The Galactic magnetic field is a key ingredient to understand the physics of the interstellar medium and some aspects of cosmology. For instance, the study of polarization of the Cosmic Microwave Background radiation requirs dealing with its main polarized foregrounds: Galactic thermal dust and synchrotron emission. These emissions are intrinsically linked to the Galactic magnetic field. In order to reproduce their features, an accurate model of the Galactic magnetic field is needed. At large scales, the Galactic magnetic field is decomposed into two parts, the halo and disk components. The model of the disk component reproduces the structure in spiral arms of the Galaxy (large scale structure) and the turbulences of the field (small scale structure). The halo part is so far less known, but more accurate models are in development.

Observational methods

Synchrotron radiation and Faraday rotation

Synchrotron emission in interstellar gas in the Milky Way Polarized synchrotron emission in the same field in the Milky Way

Relativistic cosmic ray electrons circling in a magnetic field emit synchrotron radiation, which is intrinsically highly polarized. However, partial depolarization can occur due to small-scale structure in the magnetic field, or through Faraday rotation effects in the intervening medium. As clearly visible in the above synchrotron maps of a strip of sky, the polarized synchrotron radiation (right) shows a totally different picture than the unpolarized synchrotron (left). This makes measurements of this polarization and Faraday rotation a valuable method that gives unique information about the magneto-ionized medium.

The Galactic halo is an important ingredient of the Galactic ecosystem, but not much is known about its magnetic field. Magnetic fields in the Galctic halo are expected to exhibit only small amounts of Faraday rotation, which is only observable with low-frequency radio telescopes.

The LOw Frequency ARray (LOFAR) is ideally suited to observe these weak magnetic fields, as part of the LOFAR Magnetism Key Science Project. Also, low-frequency receivers at the Westerbork Synthesis Radio Telescope (WSRT) play a large role in determining Galactic magnetic fields in the Galactic halo. Other parts of the Galaxy, such as the disk of the Milky Way and its connection to the halo, are best probed at higher frequencies, e.g. with the Parkes 64-m single dish telescope with which the maps above are made.

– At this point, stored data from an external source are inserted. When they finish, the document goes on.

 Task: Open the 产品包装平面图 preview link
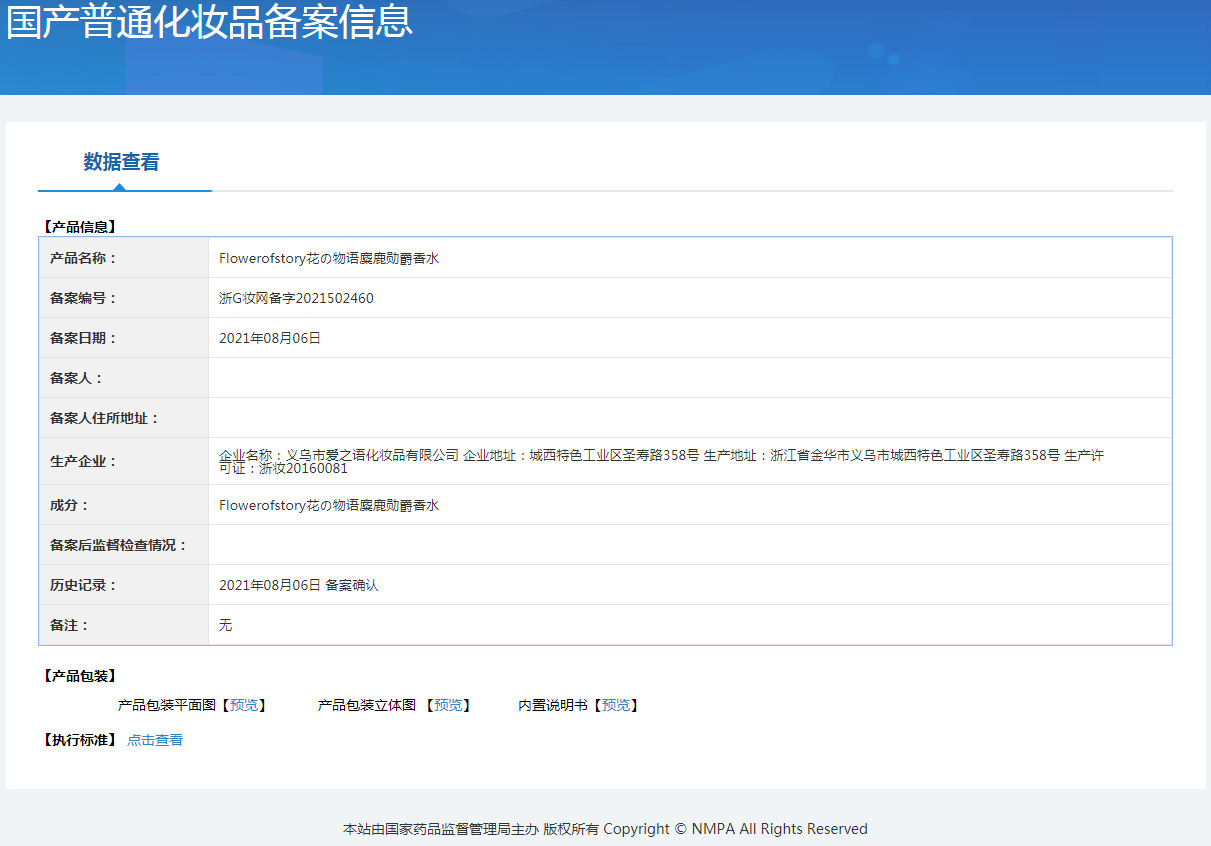click(243, 705)
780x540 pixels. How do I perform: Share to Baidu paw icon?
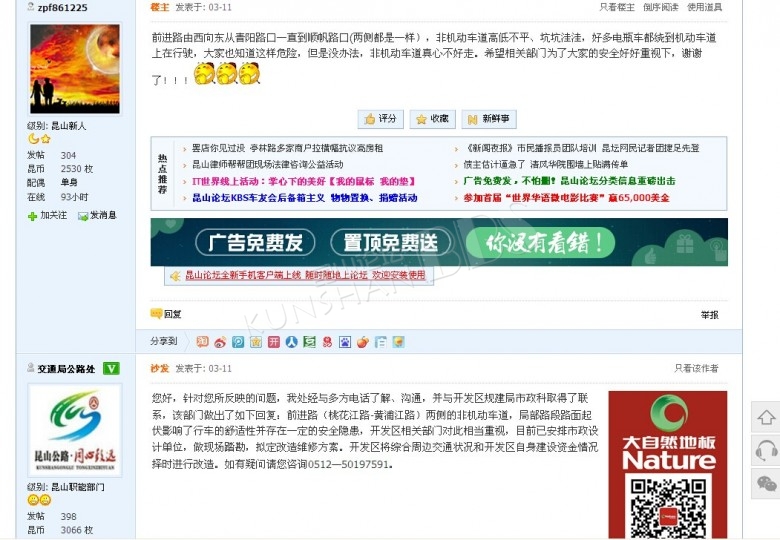(x=345, y=342)
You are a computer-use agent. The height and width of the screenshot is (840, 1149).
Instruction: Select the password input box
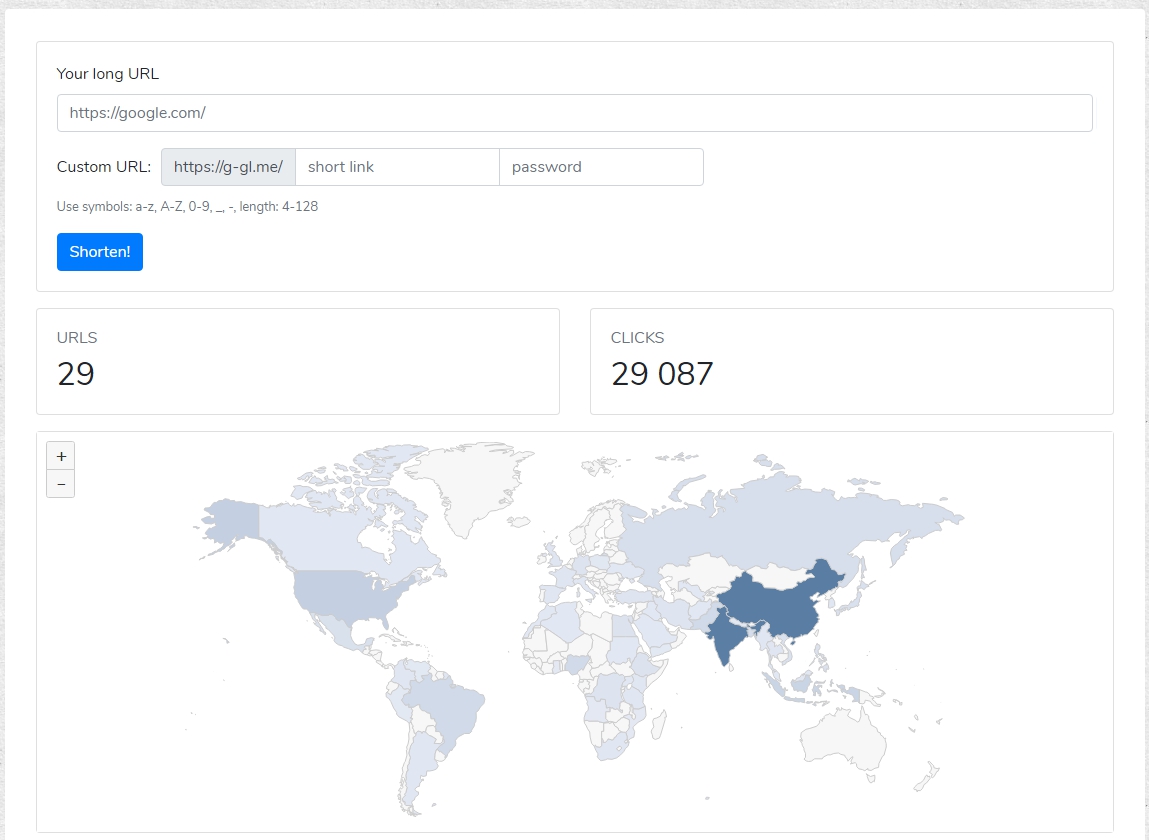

Polarization of interstellar dust

Total intensity map of the Archeops experiment Polarization map of the Archeops experiment Tiny dust grains in the interstellar medium absorb the stellar light. If these dust grains are aligned with the Galactic magnetic field lines, they emit polarized thermal dust radiation. The polarization fraction of this emission depends on the alignment of the dust grains with the field. The process responsible for this alignment is under investigation. The observations of this emission, for instance by the Archeops experiment (see pictures for maps in intensity (I) and in polarization (Q)) allow us to constrain models for the polarization of the interstellar dust. The data from the High Frequency Instrument of Planck will improve these constraints and thus help to determine the alignment process of the dust grains.